One in 5 COVID-affected health workers weighs quitting: study

Healthcare worker wearing mask goggles
Healthcare worker wearing mask goggles

Hospital CLINIC / Flickr cc

More than one in five healthcare workers (21%) have at least moderately considered leaving the workforce and 30% have considered reducing hours because of COVID-19 stress, according to a study in JAMA Network Open today.

Unlike previous studies that have reported healthcare workers' mental health burden during the pandemic, this survey-based study looks at childcare, career development prospects, and stress.

"Health systems must develop effective strategies to ensure that the workplace acknowledges and supports employees during this unprecedented time," the researchers write, "not only within the work environment, but also in managing unanticipated childcare responsibilities due to lack of childcare or in-person school."

Decreased productivity, career worries

In August 2020, the researchers sent a web survey to all clinical and nonclinical staff, faculty, and trainees in the University of Utah health system, which includes hospitals, community clinics, and specialty centers.

Of the possible 27,700 respondents, 5,030 answered (18.2%). Most were women (74.3%) and White or European American (85.6%), and about half had clinical positions (50.1%) and lived in a household with at least one child (48.0%). The median age was 40 years.

Among all participants, 1,061 (21.1%) considered leaving the workforce, and 1,505 (29.9%) considered reducing hours.

Participants who were younger, married, not White, and in the clinical setting were more likely to say they had considered leaving the workforce, according to the researchers. Over half of the faculty (449, 54.8%) and trainees (397, 60.8%) said they had decreased productivity, and 2,334 respondents (46.8%) were worried that the pandemic was affecting their career development.

Women in trainee positions considered leaving the workforce and reducing hours more frequently than men in similar positions (beta coefficient, 0.27 and 0.31, respectively).

"We suspect these disturbing trends likely exist within other health care systems nationwide," said lead author Rebecca Delaney, PhD, in a University of Utah press release. "These findings are alarming and a warning sign about the morale and well-being of doctors and nurses, as well as non-clinical health care scientists and staff."

Children at home

More than the differences between being a faculty/staff or trainee, having at least one child at home had a greater effect on whether an employee was considering hour reduction or workforce exit.

The survey used a 5-point Likert scale, with 1 being low, and it showed that women without children had a lower likelihood of leaving the workforce or reducing their hours, compared with those who did have children (1.58 vs 2.06 and 1.68 vs 2.61, respectively).

Men had similar responses, but they were less severe (1.51 value for those with no children vs 1.71 for those with children for leaving the workforce and 1.67 vs 2.21 on reducing hours, respectively).

Questions about childcare and distance learning revealed that 1,589 (65.9%) of 2,412 parent respondents said they did not have childcare fully available and that only 783 (28.5%) of 2,747 were comfortable taking their child to school or childcare. Fully 1,932 (78.8%) of 2,456 parents said it was at least somewhat difficult to balance childcare and work responsibilities, and, of 2,406 parents, 1,148 (47.7%) said parenting and 1,171 (48.7%) said virtual education was causing them a lot or a great deal of stress.

Work-life balance

Among both parents and non-parents, techniques that respondents said helped maintain home-work life balance were, in order of importance: flexibility in scheduling, opportunities to work from home, a work schedule sent out 1 month in advance, and supervisors' understanding of any work-life struggles.

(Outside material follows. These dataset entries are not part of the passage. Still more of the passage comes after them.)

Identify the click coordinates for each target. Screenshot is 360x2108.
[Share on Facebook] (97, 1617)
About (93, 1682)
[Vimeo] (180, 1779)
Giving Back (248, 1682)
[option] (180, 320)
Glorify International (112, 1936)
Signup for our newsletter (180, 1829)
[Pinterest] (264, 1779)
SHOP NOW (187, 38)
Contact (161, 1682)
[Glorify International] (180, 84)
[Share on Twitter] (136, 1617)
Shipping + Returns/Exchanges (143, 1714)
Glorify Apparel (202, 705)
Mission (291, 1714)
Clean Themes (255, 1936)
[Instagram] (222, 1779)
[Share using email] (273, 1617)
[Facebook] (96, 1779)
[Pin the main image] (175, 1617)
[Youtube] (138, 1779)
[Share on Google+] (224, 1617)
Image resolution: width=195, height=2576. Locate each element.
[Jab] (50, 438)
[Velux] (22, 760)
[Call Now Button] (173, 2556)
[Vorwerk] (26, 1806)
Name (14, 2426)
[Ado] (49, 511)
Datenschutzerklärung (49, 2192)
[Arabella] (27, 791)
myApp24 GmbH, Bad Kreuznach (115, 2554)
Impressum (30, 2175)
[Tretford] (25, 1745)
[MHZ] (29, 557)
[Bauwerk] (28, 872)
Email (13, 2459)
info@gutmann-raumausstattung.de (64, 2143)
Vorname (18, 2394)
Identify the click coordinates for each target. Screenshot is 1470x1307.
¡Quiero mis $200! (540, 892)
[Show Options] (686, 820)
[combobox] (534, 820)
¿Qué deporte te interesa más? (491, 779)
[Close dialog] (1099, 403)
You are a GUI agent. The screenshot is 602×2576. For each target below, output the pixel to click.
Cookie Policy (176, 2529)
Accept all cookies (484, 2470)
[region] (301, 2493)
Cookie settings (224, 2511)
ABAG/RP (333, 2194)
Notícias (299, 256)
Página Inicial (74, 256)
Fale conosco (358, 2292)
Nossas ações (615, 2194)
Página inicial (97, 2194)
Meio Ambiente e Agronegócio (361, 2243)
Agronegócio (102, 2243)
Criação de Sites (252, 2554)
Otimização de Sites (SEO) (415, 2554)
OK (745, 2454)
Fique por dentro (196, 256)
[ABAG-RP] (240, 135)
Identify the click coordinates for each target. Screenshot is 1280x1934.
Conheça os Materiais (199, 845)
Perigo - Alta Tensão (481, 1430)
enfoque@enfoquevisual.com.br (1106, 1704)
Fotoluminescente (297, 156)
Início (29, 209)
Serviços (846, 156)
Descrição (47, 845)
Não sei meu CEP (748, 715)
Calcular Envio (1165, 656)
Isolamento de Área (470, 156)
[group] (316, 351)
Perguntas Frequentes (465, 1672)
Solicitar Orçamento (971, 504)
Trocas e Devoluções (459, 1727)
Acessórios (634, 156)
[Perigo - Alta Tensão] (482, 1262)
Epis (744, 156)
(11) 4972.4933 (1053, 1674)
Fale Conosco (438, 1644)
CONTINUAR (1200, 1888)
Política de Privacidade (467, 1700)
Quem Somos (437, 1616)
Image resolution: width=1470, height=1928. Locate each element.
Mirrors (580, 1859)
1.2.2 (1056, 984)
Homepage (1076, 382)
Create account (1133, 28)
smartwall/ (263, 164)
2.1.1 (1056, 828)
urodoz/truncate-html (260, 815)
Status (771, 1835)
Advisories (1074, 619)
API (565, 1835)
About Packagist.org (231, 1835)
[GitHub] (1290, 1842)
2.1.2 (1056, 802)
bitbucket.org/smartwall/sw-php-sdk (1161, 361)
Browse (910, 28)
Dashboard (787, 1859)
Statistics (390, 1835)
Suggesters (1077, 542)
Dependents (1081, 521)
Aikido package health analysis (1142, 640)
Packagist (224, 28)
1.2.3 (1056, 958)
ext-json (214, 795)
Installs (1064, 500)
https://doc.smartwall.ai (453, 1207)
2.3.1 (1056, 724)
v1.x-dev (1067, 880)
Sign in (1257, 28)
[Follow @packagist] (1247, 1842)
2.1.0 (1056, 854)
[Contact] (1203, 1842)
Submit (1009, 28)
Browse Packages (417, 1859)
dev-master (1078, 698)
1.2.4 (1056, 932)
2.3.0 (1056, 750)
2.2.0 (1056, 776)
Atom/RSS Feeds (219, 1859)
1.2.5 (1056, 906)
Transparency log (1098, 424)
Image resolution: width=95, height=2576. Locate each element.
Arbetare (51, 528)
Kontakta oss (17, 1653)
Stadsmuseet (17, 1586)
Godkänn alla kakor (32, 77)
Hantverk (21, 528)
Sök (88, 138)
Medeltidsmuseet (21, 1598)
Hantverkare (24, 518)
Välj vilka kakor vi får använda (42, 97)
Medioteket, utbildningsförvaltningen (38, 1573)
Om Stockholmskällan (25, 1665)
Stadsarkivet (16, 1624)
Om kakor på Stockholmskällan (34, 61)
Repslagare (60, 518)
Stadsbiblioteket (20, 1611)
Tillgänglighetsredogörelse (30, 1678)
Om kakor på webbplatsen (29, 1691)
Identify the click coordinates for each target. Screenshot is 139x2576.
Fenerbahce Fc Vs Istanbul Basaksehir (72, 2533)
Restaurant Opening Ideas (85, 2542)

Additionally, respondents with children face additional stressors, and most said they would appreciate help with home childcare, tutoring, or creating pods with other like-minded parents, according to the study. The researchers also recommend that academic medical centers increase their communication around existing resources.

"It's sobering to learn that, during a time of economic recession, at least one-fifth of our workforce were considering leaving their jobs because of the severe levels of stress they were experiencing," said senior author Angela Fagerlin, PhD, in the press release.

"Many of these are people who have spent five to ten years of their adult lives training to do this kind of work. Yet, it's so overwhelming and burdensome that they were potentially thinking about giving it all up."